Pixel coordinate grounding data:
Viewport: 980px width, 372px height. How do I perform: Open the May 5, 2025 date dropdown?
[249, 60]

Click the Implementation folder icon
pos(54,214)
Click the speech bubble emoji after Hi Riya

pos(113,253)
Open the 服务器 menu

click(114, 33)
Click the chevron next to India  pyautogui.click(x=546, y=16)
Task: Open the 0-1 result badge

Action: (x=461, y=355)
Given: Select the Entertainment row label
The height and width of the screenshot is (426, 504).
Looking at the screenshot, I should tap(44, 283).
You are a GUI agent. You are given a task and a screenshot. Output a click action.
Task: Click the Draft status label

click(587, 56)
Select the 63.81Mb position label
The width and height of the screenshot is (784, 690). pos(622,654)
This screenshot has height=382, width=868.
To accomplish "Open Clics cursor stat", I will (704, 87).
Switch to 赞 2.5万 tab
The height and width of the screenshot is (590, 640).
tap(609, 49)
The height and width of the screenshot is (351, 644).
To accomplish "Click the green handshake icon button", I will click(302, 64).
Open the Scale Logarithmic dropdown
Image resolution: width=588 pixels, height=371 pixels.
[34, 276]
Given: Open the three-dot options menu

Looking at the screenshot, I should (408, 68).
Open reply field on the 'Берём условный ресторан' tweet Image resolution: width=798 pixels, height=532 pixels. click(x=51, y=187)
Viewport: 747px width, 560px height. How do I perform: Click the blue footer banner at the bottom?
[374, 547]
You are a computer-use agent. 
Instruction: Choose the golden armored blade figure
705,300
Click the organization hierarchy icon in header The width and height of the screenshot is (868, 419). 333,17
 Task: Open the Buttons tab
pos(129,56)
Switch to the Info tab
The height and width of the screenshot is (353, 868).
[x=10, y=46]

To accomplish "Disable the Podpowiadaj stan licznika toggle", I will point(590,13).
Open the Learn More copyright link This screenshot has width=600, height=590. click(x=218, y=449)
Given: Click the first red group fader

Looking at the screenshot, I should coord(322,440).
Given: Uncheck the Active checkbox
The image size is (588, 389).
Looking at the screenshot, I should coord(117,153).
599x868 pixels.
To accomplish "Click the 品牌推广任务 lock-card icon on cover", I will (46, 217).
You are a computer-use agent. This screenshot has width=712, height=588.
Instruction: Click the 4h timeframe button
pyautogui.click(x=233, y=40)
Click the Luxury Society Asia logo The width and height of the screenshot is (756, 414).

What you have to do:
The answer must consist of the lines from the one with "Instruction: Click the 4h timeframe button" through the final line of the entries above, exactly as they are, and nothing else.

Final answer:
Instruction: Click the 4h timeframe button
pyautogui.click(x=233, y=40)
Click the Luxury Society Asia logo The width and height of the screenshot is (756, 414).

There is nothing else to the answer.